Operation of Facilities

2.4.1.
Services on Behalf of Global.  Subject to (a) Global’s right to exercise managerial control in accordance with default provisions as outlined in this Agreement, (b) Global’s other rights hereunder, and (c) the other provisions of this Agreement, Lodemo will provide its Services on behalf of and for the account of Global, will have full authority and responsibility for executing its Services, and will perform its Services according to expectations and at such times as directed by Global.

2.5. 
Service Standards

2.5.1.
Standard of Quality.  Lodemo shall adhere to commercially reasonable standards in performing the Services in accordance with Global’s direction and expectations as communicated in writing and through Project meetings with Global from time to time and shall perform or cause to be performed the Services in all material respects in accordance with (i) Prudent Operating Practice, (ii) Lodemo’s standard practices for such services consistent with the scope and quality of similar services provided by Lodemo for itself in its other business activities,  and (iii) all reasonable instructions of Global (collectively, the “Service Standard”).

2.5.2.
Compliance/No Violations. Lodemo shall perform its Services in accordance with applicable laws, rules, regulations, permits and licenses and orders of governmental authorities as in effect from time to time (collectively referred to as “Applicable Law”).  Lodemo, in rendering its Services, shall have no obligation to take any action or otherwise to perform to the extent it reasonably believes such action or performance is or may be in violation of any Applicable Law or may involve any material risk to the Project, Facilities or Farm, or any part thereof, or any persons or property.
 
2.6. 
Personnel

2.6.1.
Formation of Labor Management Company.  The parties understand and agree that Lodemo may create a new Mexican corporation (herein referred to as “NEW Co.”) to perform the functions of hiring in its name and managing personnel required for executing its Services under this agreement.

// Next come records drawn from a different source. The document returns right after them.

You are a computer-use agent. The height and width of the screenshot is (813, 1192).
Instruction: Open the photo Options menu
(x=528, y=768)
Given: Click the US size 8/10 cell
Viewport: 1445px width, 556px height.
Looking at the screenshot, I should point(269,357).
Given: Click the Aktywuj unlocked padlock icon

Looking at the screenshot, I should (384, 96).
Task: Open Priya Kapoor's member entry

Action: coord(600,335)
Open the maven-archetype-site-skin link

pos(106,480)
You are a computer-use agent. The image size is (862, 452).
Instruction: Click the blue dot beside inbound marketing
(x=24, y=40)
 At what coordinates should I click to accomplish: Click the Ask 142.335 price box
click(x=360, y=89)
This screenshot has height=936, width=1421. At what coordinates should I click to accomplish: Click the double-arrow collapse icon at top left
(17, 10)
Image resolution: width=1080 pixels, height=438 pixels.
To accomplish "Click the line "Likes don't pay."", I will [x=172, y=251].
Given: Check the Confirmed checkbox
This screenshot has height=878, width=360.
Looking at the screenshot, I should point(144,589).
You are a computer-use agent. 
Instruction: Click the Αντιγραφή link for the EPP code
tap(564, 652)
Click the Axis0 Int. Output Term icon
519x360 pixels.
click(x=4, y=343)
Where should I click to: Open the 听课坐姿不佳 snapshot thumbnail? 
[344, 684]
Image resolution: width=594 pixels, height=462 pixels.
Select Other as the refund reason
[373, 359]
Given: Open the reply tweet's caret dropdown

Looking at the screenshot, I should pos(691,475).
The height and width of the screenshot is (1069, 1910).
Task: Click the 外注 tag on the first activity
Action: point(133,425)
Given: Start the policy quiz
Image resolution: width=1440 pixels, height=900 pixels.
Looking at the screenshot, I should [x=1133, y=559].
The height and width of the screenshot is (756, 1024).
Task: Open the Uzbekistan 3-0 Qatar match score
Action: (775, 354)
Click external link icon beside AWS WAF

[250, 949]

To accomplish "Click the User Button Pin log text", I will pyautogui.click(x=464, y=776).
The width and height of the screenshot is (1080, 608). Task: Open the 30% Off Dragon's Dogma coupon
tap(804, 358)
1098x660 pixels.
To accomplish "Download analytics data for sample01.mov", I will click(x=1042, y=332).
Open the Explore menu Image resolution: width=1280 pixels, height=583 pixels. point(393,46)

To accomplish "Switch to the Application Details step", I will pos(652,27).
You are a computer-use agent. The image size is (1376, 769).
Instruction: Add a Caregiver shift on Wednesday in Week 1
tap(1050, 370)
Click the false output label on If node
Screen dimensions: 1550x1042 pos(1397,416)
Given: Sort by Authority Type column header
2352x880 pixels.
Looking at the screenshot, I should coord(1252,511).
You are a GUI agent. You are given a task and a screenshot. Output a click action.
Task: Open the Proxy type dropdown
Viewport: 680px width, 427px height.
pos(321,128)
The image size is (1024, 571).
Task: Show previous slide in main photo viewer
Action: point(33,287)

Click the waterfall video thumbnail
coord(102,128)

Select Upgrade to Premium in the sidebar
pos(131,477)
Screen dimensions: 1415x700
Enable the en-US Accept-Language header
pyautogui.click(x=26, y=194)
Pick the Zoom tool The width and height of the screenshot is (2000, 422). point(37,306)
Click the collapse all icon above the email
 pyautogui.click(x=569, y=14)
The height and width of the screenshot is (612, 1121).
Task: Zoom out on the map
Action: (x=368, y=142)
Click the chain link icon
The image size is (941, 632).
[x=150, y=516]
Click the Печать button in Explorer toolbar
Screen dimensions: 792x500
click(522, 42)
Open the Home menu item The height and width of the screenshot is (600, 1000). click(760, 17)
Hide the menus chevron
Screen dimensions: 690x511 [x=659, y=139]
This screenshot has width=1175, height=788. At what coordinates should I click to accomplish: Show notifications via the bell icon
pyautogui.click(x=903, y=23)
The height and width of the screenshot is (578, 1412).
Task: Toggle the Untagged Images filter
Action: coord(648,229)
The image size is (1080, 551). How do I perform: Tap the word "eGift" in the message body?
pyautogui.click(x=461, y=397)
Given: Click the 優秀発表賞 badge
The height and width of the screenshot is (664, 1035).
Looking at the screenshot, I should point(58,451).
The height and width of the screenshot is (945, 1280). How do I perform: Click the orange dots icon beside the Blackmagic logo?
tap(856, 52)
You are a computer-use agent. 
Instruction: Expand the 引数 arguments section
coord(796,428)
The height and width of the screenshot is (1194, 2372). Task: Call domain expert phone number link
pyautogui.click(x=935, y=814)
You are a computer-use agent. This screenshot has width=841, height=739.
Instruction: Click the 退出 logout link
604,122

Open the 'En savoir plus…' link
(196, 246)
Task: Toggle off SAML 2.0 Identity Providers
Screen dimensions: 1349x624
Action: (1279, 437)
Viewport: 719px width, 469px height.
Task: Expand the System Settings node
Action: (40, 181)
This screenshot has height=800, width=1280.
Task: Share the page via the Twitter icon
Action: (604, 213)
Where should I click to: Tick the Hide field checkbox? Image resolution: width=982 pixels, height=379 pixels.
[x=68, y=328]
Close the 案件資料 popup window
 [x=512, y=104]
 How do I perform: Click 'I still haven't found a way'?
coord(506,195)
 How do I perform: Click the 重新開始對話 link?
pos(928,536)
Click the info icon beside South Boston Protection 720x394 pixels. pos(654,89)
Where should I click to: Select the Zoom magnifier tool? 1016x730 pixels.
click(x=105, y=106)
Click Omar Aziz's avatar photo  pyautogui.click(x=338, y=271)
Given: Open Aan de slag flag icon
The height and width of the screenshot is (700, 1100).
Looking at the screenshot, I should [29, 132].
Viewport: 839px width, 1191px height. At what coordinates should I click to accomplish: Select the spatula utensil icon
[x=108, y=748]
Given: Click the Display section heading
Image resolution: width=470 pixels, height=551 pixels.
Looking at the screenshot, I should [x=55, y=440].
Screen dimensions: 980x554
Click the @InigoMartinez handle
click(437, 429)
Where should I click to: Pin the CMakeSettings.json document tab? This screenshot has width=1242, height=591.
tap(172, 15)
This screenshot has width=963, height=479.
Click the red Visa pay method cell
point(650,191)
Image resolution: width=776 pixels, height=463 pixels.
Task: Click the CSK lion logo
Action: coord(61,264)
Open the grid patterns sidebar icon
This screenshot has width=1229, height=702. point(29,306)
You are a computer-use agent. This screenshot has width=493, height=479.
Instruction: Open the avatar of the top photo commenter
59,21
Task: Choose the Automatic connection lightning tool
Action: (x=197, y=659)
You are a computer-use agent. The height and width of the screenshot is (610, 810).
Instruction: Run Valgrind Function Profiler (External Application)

In its function, NEW Co. will be responsible for all labor-related management functions, including all payroll operations and payment of social security and health and welfare contribution obligations.  Lodemo agrees that, notwithstanding the formation of New Co, Lodemo will be responsible for the supervising and managing NEW Co. and that Lodemo shall be responsible to Global under the terms of this Agreement for the actions or omissions of NEW Co.  Even though personnel required for execution of the Services may be employees of NEW Co., such personnel will remain under the sole and exclusive supervision and control of  Lodemo.  All Lodemo and NEW Co. employees will be properly classified, qualified, trained and supervised by Lodemo for the execution of the Services.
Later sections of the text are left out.